_Given information:_
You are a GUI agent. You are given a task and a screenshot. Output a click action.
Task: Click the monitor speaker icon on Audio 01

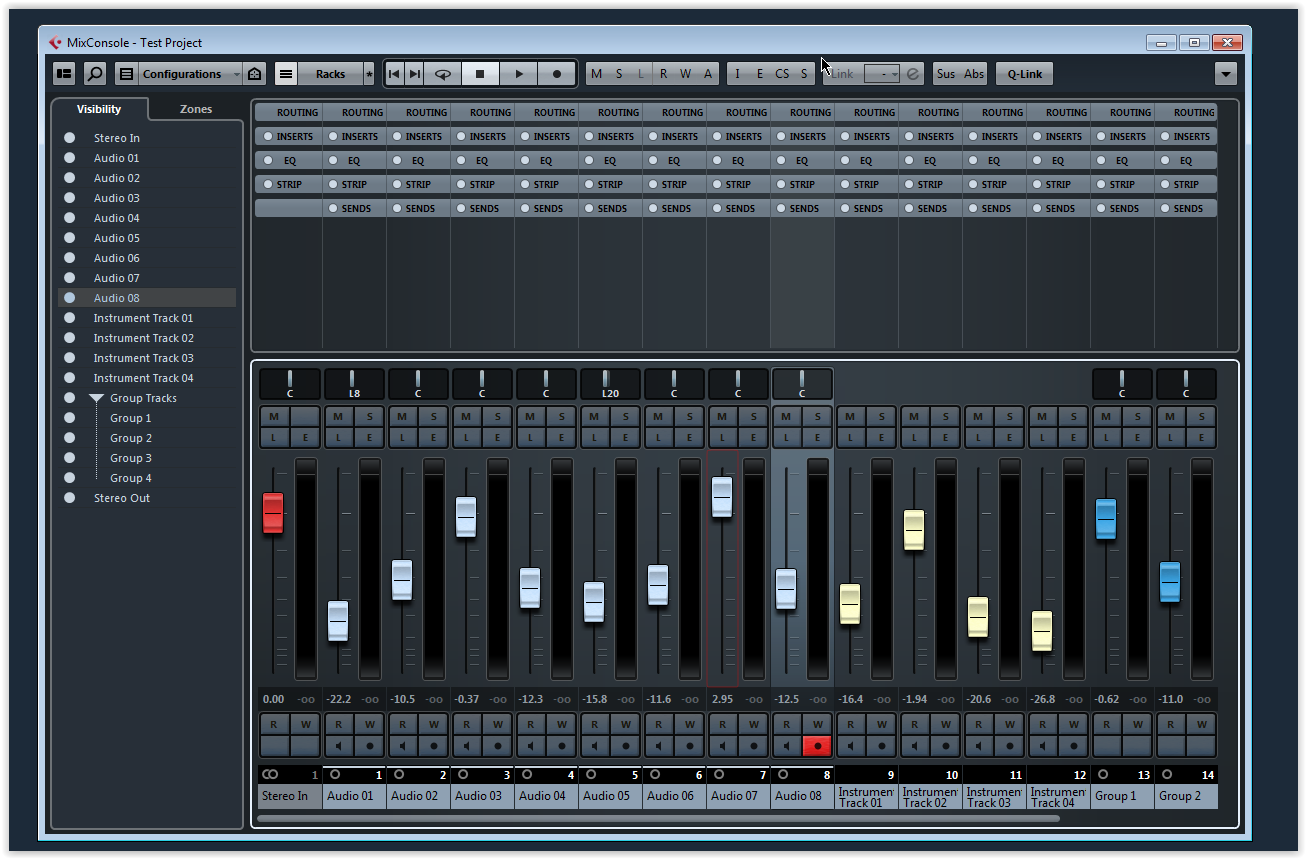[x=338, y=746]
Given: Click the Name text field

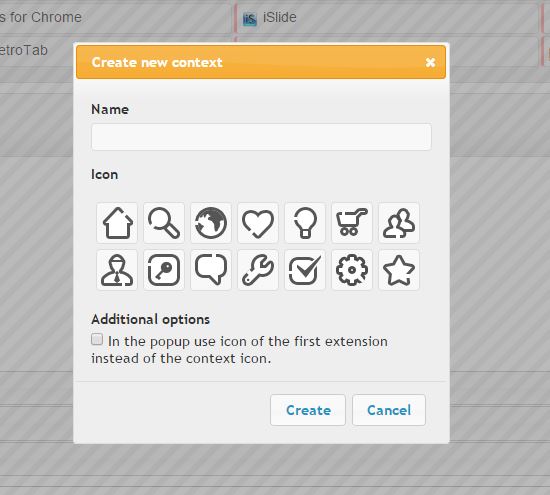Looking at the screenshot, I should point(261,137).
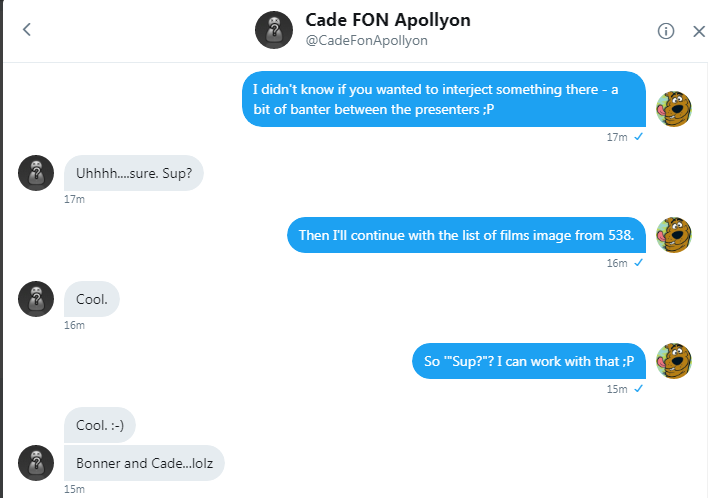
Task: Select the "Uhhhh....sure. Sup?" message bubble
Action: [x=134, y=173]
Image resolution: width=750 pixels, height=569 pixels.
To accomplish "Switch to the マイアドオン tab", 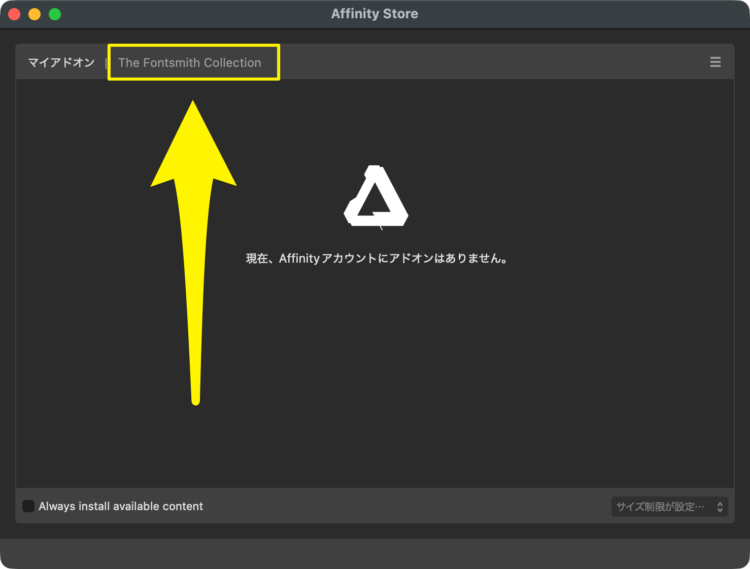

_Activity:_ Begin with the line containing "Image resolution: width=750" and end with the last line of the material above; return exactly those lines, both ends included, and omit all pictures.

_Exercise response:_
Image resolution: width=750 pixels, height=569 pixels.
To accomplish "Switch to the マイアドオン tab", 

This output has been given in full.